# Hopping Sideways?



## Odyssey (Jul 24, 2007)

I'm fostering a kitten (maybe even adopting) and I am brand spanking new to the whole deal of pets outside of cages, so I have never owned a cat...

The kitten is about 7 weeks old and very energetic. She's a bit mouthy and seems to gather that I make a great toy. Is there a way to discourage this? Also when she's being a spaz cat, sometimes she'll arch her back, flare her tail and hop with all four feet sideways. It's kind of funny, but I don't know if she is being playful or aggressive or what. Anybody know what this means?


----------



## Janice (Jan 12, 2007)

Totally playful... she's learning how to posturate and they do that in a playful manner.

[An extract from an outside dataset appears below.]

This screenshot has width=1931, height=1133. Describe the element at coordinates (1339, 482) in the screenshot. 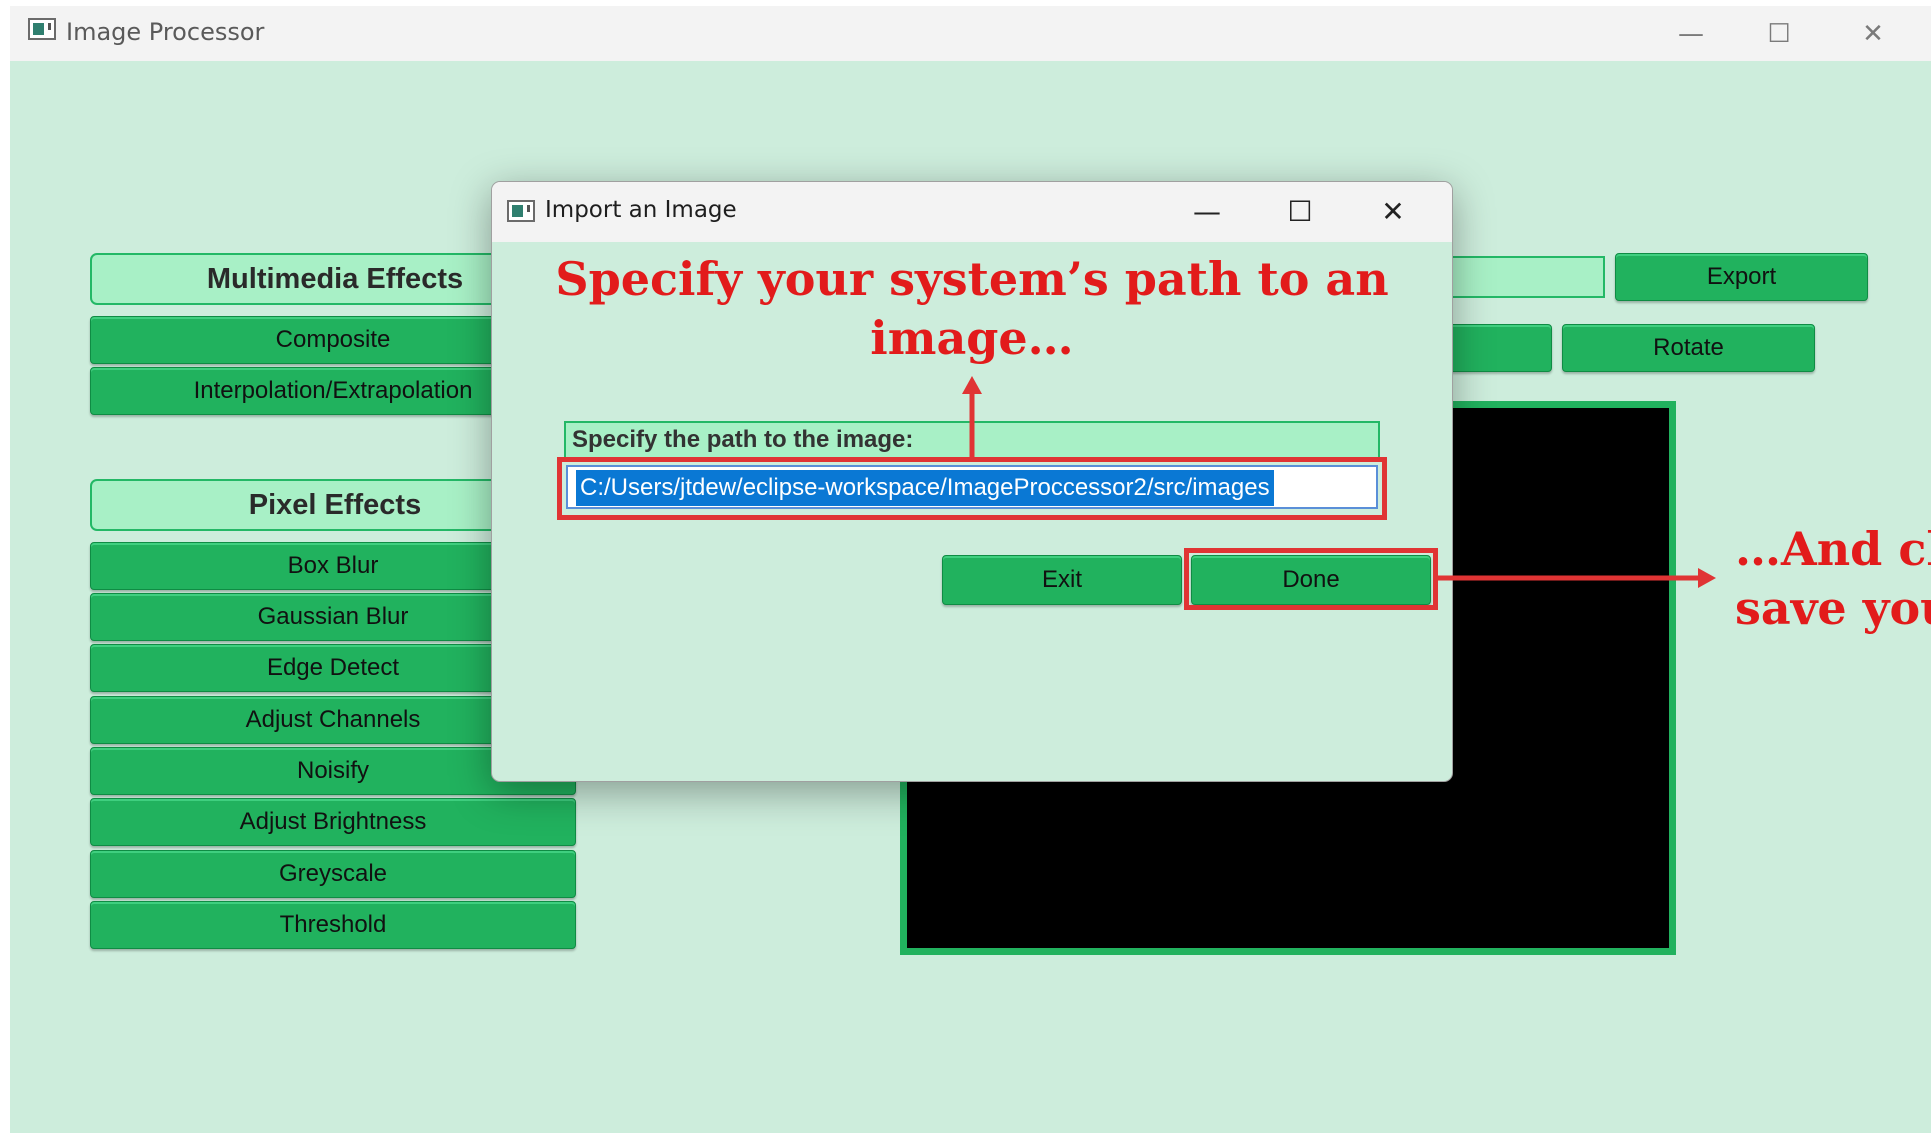

I see `annotation-arrows` at that location.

You will notice these "spaz" times will become more frequent as they get a little older... and possibly a little rougher too, but not too worry, it's perfectly normal!! Try to supply her with lots of toys, play structures and provide good play times with her... 

So sit back and enjoy the "kitten ride"...


----------



## KillerBlackCat06 (Sep 25, 2004)

My kitty used to do it. Laugh, because eventually they stop doing it.

I don't really know why they do it, but I guess they're just so jazzed they can't really contain themselves. Seriously, just laugh.

Unless she's backing that up with aggressive behaviour and yowling, I doubt it's anything more than kitten antics.


----------



## gunterkat (Aug 19, 2006)

She's being playful. The sideways hopping is so cute! It's like a kitten playfully saying,"C'mon, you want some o' dis??". :lol: I don't think it's a good idea to discourage her being clingy and playful with you at this young age. You'll end up having to deal with other behavior issues later on.
Play with her and give her lots of attention. You'll be rewarded tenfold.
:kittyball


----------



## Heidi n Q (Nov 22, 2006)

I love it when kittens 'spit' at you! It is like they startle themselves with the noise and don't know where it came from... 
I love the hopping sideways at you. Marmy will sometimes do it with me when he is feeling playful. I bottle fed him from about 2-3 weeks old. He is 12 years old now. If you play with them when they are young, they will play with you as they age.

If she gets too aggressive in her play (hurts you with teeth/claws) just say "Ow!" loudly and stop moving or playing with her for a few minutes. She will learn.


----------



## OhMy (Jul 2, 2007)

Oh, she sounds absolutely precious!!!!! 

What a doll baby! 

You know...if you get her a friend (ie adopt another kitten) they'll play with eachother and YOU won't be the chew toy...hint...hint...

And then you can come back and post many pictures for us to ooo and aaaa over.


----------



## Tigonie (May 21, 2007)

To get yourself out of the "line of fire," you can also try a toy on a stick. That is, a stick with a line on it that has a toy on the end of the line, or a stick with a toy on the end. Here is an example of a stick with a string and here is an example of a stick with a toy.

We also used to use some fishing line to attach a toy to a dowel rod. Our cats when they were kittens especially liked the pom-pons you can get at a craft store or Wal-Mart sewing department. We used to get the shiny "long-hair" kind, which you can see in this photo, particularly the green one in the lower left or the brownish-gold one in the middle bottom.

I would not recommend spending tons and tons on kitten toys. _Many_ cats outgrow them in 1-2 years and often will not play with them after that.


----------